>>>
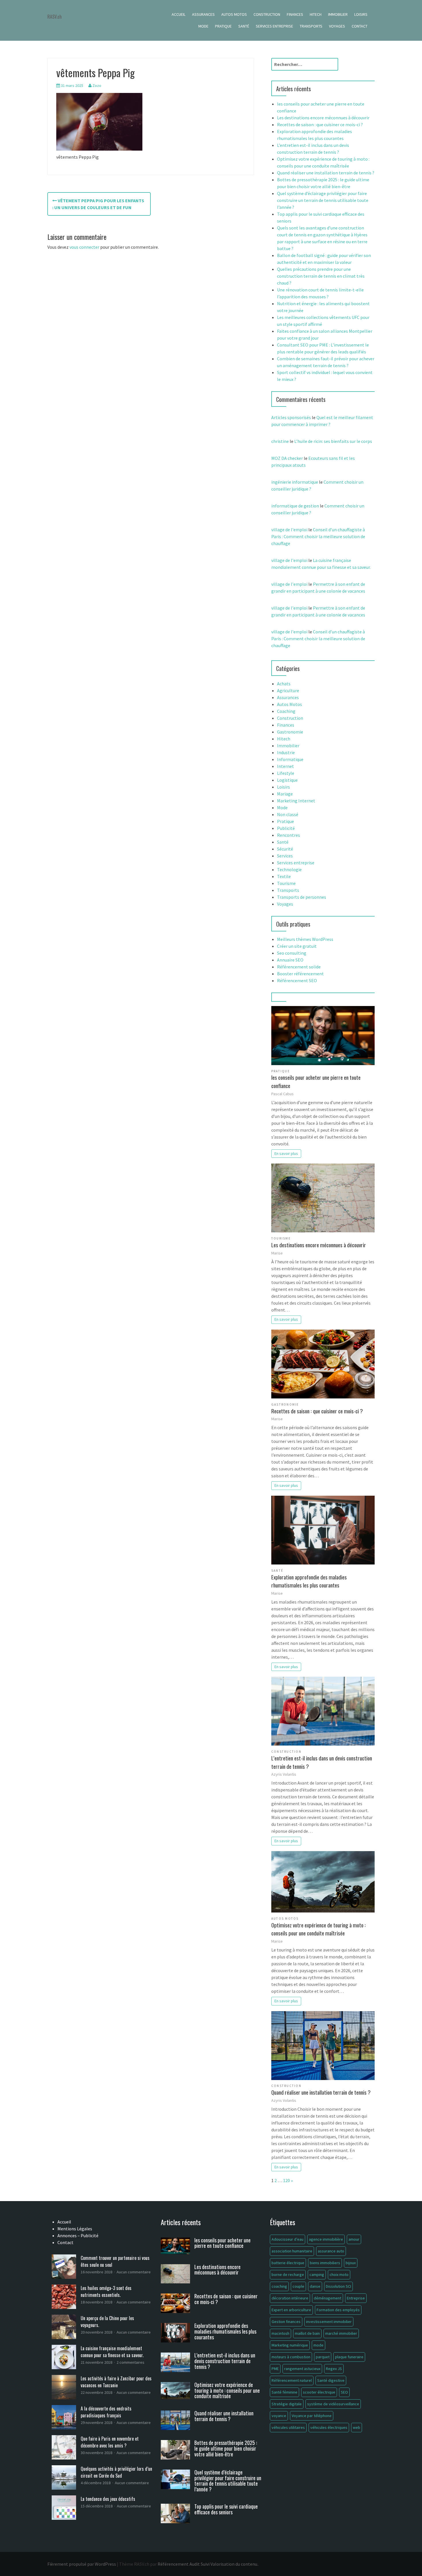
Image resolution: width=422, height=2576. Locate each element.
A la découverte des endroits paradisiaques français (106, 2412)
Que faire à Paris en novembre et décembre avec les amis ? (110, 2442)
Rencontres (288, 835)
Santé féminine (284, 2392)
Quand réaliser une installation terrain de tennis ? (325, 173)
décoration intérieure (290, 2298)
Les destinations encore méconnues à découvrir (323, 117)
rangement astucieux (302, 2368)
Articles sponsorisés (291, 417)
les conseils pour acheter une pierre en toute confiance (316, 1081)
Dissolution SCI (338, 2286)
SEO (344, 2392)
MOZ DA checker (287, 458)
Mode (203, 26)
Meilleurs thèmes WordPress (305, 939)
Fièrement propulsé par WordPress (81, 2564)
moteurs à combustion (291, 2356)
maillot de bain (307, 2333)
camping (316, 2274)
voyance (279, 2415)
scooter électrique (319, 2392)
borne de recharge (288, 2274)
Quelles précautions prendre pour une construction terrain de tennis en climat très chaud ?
<<<
>>>
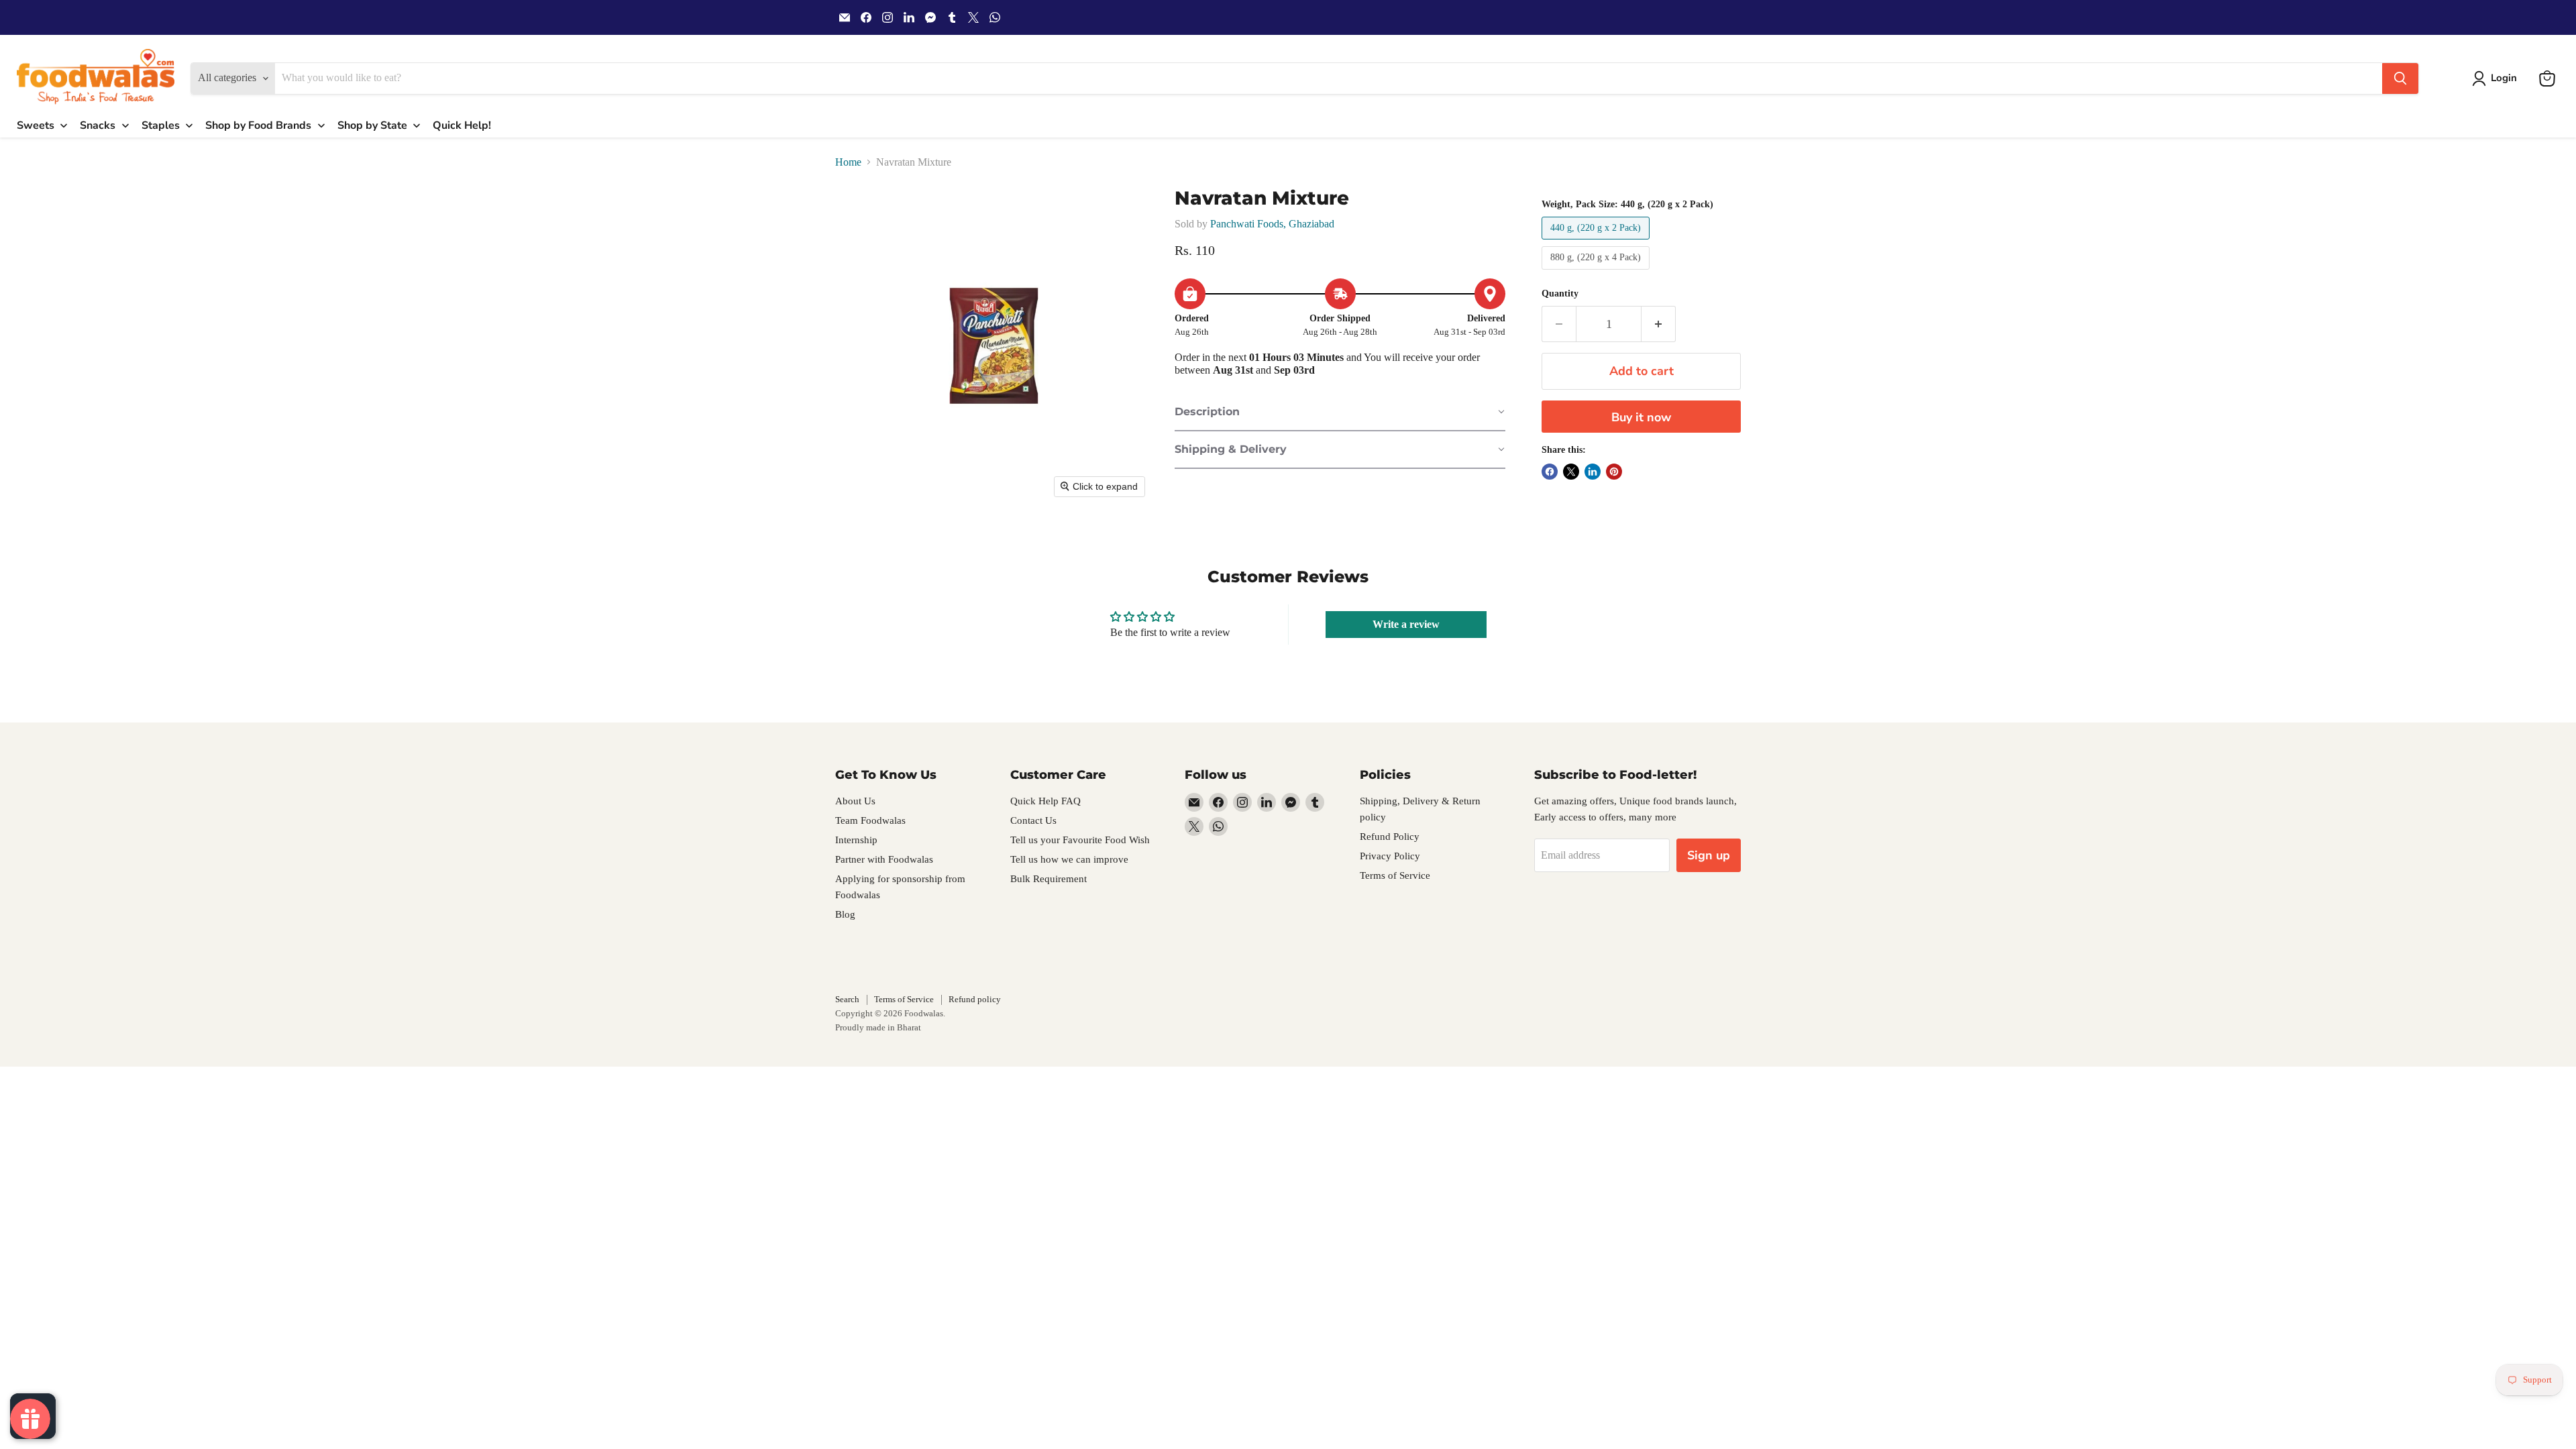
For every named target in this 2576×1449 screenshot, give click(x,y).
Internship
<<<
Assignment ▸ Within the listing above, extract exactly the lines from the line with "Image resolution: width=422, height=2576." to the line with "Meilleurs thèmes WordPress (305, 939)", the two named lines included, and no others.

Task solution ▸
Image resolution: width=422, height=2576. Locate each element.
A la découverte des endroits paradisiaques français (106, 2412)
Que faire à Paris en novembre et décembre avec les amis ? (110, 2442)
Rencontres (288, 835)
Santé féminine (284, 2392)
Quand réaliser une installation terrain de tennis ? (325, 173)
décoration intérieure (290, 2298)
Les destinations encore méconnues à découvrir (323, 117)
rangement astucieux (302, 2368)
Articles sponsorisés (291, 417)
les conseils pour acheter une pierre en toute confiance (316, 1081)
Dissolution SCI (338, 2286)
SEO (344, 2392)
MOZ DA checker (287, 458)
Mode (203, 26)
Meilleurs thèmes WordPress (305, 939)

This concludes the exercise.